Presentation #116.05 in the session Mercury (Poster + Lightning Talk)

Published onOct 23, 2023
Modeling the Deposition of Mercury’s Polar Water Ice

Permanently shadowed regions near the poles of Mercury are thought to contain substantial amounts of water ice, and potentially other volatiles. Several lines of evidence (such as the high radar reflectivity of the polar deposits, and the presence of overlying dark, perhaps organic, material in some regions) suggest that volatile-rich asteroid or comet impacts may have played a significant role in delivering water to the innermost planet. Reconstructing the geological history of Mercury’s polar deposits involves multiple lines of investigation; here, we focus on understanding the transport and deposition of water following a volatile-rich impact. In particular, we consider an impact of the scale of that which formed Hokusai (a large, relatively young, northern-hemisphere crater) and perform numerical simulations of the transport of impact-generated water vapor to polar cold traps, using a Direct Simulation Monte Carlo (DSMC) rarefied gas dynamics code. Assuming representative impact parameters, we find that the fallback of gravitationally bound water leads to near-surface gas densities that are many orders of magnitude greater than typical exospheric densities on Mercury, such that the migration of water vapor is driven by pressure gradients rather than collisionless, ballistic hops. Short-term simulations indicate that water begins to accumulate in the nearest cold traps within minutes after impact, and that the impact-generated vapor cloud is optically thick to solar ultraviolet radiation, protecting water molecules from photolysis and temporarily increasing the efficiency of transport to cold traps during the initial hours after impact.

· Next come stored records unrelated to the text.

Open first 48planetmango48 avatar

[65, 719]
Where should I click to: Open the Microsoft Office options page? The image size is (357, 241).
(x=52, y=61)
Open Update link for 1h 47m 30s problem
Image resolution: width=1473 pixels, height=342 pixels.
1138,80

Long-term simulations (currently in progress) are required to determine the total fraction of impact-delivered water that ultimately accumulates in the polar regions over the course of the long solar day on Mercury. Other questions of interest include how long it takes for the impact-generated vapor to become collisionless and optically thin, and the resulting distribution of water between the north and south polar regions. We will present the results of long-term simulations, and discuss broader implications for the origins of Mercury’s polar water ice deposits.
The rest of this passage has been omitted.